In this tutorial, we demonstrate the basic usage of Allo.

Import Allo

First we import the necessary packages.

import allo

Algorithm Definition

Allo leverages an algorithm-optimization decoupled paradigm, which means users can first define the algorithm in a high-level language and then optimize the program with various hardware customization techniques (i.e., schedule primitives). Here we show how to define a general matrix multiplication (GEMM) in the Allo DSL.

We first import the necessary data types from Allo. In this example, we use int32 as the data type for all the variables.

from import int32

We then define a function that takes two 32x32 matrices as inputs and returns a 32x32 matrix as output. The variable declaration is defined as <name>: <type>[<shape>], and the function type is defined as (<in_type0>, <in_type1>, ...) -> <out_type>. We require strict type annotation in Allo’s kernels, which is different from directly programming in Python.

Inside the kernel, we provide a shorthand for the loop iterator. For example, for i, j, k in allo.grid(32, 32, 32) is equivalent to the following nested for-loop:

for i in range(32):
    for j in range(32):
        for k in range(32):
            # body

The allo.grid API is used to define the iteration space of the loop. The arguments denote the upper bounds of the loop iterators. Notice the above range-loop is also supported in the new Allo, so users have more flexibility to define the loop structure.

def gemm(A: int32[32, 32], B: int32[32, 32]) -> int32[32, 32]:
    C: int32[32, 32] = 0
    for i, j, k in allo.grid(32, 32, 32):
        C[i, j] += A[i, k] * B[k, j]
    return C

Create the Schedule

After defining the algorithm, we can start applying transformations to the kernel in order to achieve high performance.
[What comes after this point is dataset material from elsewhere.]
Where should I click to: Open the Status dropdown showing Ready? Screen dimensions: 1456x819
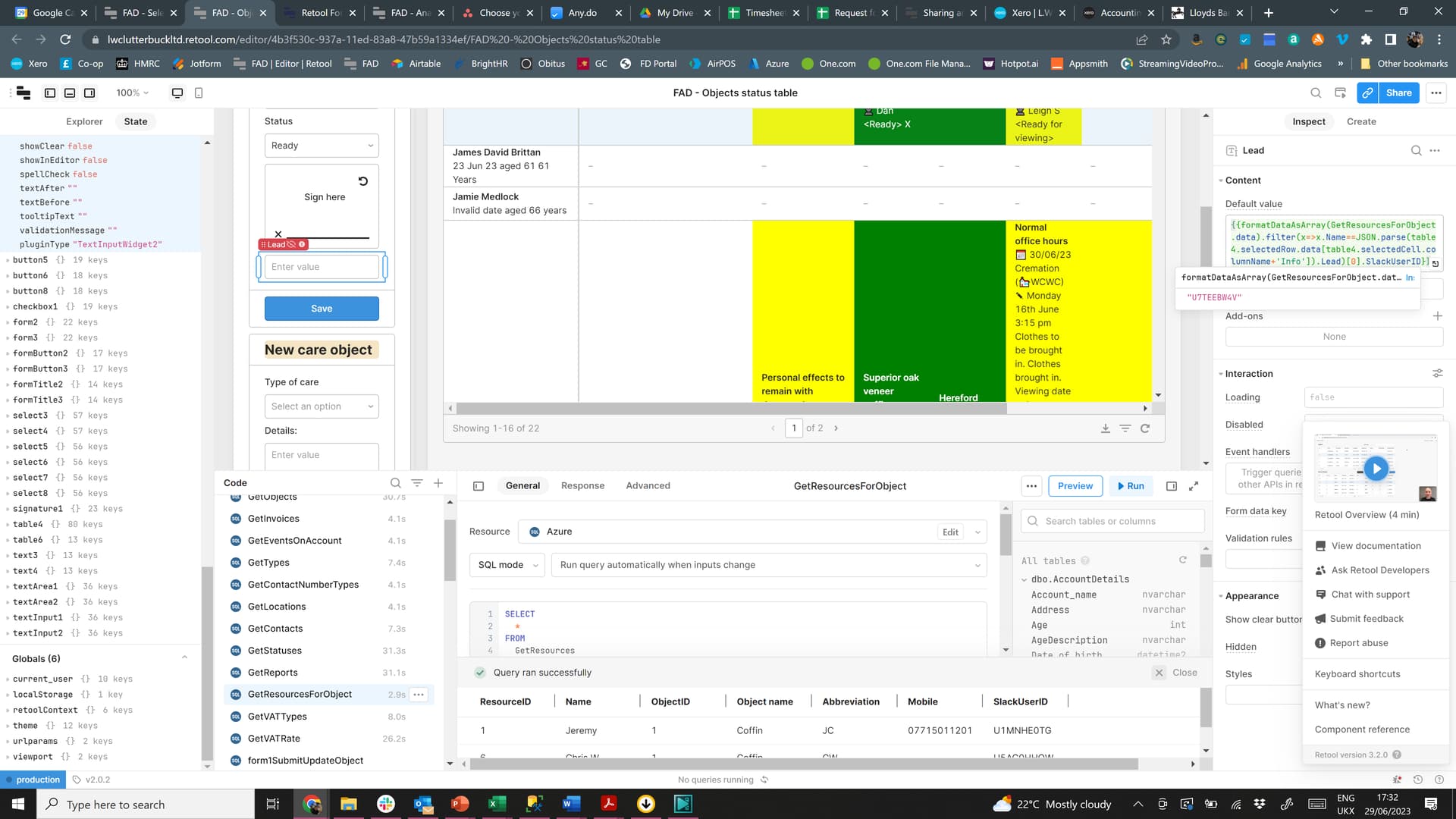pyautogui.click(x=322, y=146)
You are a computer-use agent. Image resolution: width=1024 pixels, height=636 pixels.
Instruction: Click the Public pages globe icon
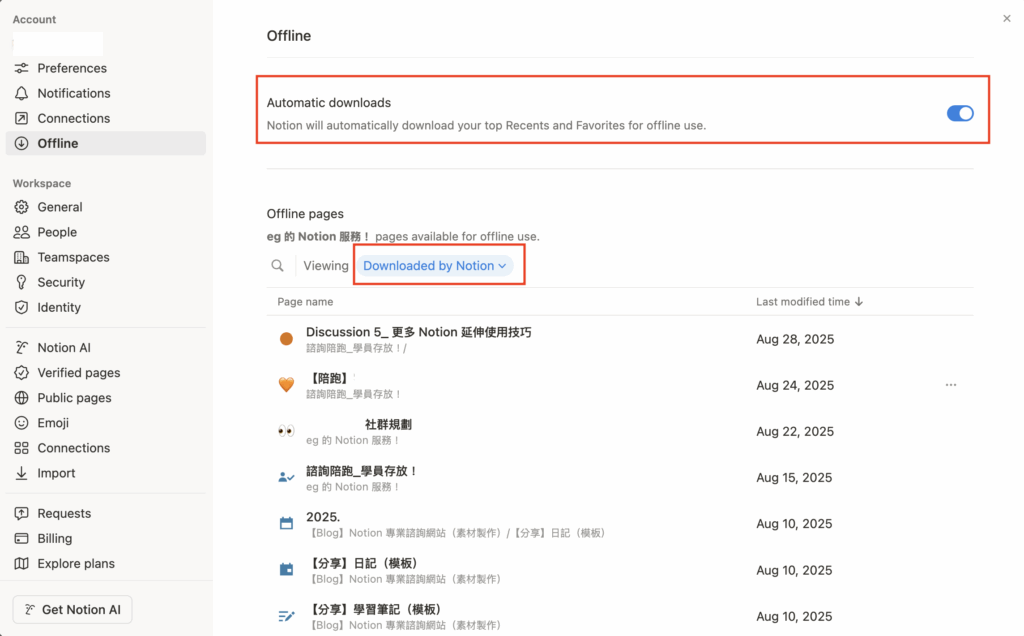coord(21,398)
We call allo.customize to create a schedule for the kernel, where schedule denotes the set of transformations.

s = allo.customize(gemm)

Inspect the Intermediate Representation (IR)

Allo leverage the MLIR infrastructure to represent the program, and we can directly print out the IR by using s.module.

module {
  func.func @gemm(%arg0: memref<32x32xi32>, %arg1: memref<32x32xi32>) -> memref<32x32xi32> attributes {itypes = "ss", otypes = "s"} {
    %alloc = memref.alloc() {name = "C"} : memref<32x32xi32>
    %c0_i32 = arith.constant 0 : i32
    linalg.fill ins(%c0_i32 : i32) outs(%alloc : memref<32x32xi32>)
    affine.for %arg2 = 0 to 32 {
      affine.for %arg3 = 0 to 32 {
        affine.for %arg4 = 0 to 32 {
          %0 = affine.load %arg0[%arg2, %arg4] {from = "A"} : memref<32x32xi32>
          %1 = affine.load %arg1[%arg4, %arg3] {from = "B"} : memref<32x32xi32>
          %2 = arith.extsi %0 : i32 to i64
          %3 = arith.extsi %1 : i32 to i64
          %4 = arith.muli %2, %3 : i64
          %5 = affine.load %alloc[%arg2, %arg3] {from = "C"} : memref<32x32xi32>
          %6 = arith.trunci %4 : i64 to i32
          %7 = arith.addi %5, %6 : i32
 %7, %alloc[%arg2, %arg3] {to = "C"} : memref<32x32xi32>
        } {loop_name = "k"}
      } {loop_name = "j"}
    } {loop_name = "i", op_name = "S_i_j_k_0"}
    return %alloc : memref<32x32xi32>

Let’s take a close look at the generated IR. Basically an MLIR program is a set of operations in different dialects, and the operations are referred to as <dialect>.<ops>. In this example, we can see that the generated IR contains the following dialects:

  • func: Used to define the function signature and the return of the function.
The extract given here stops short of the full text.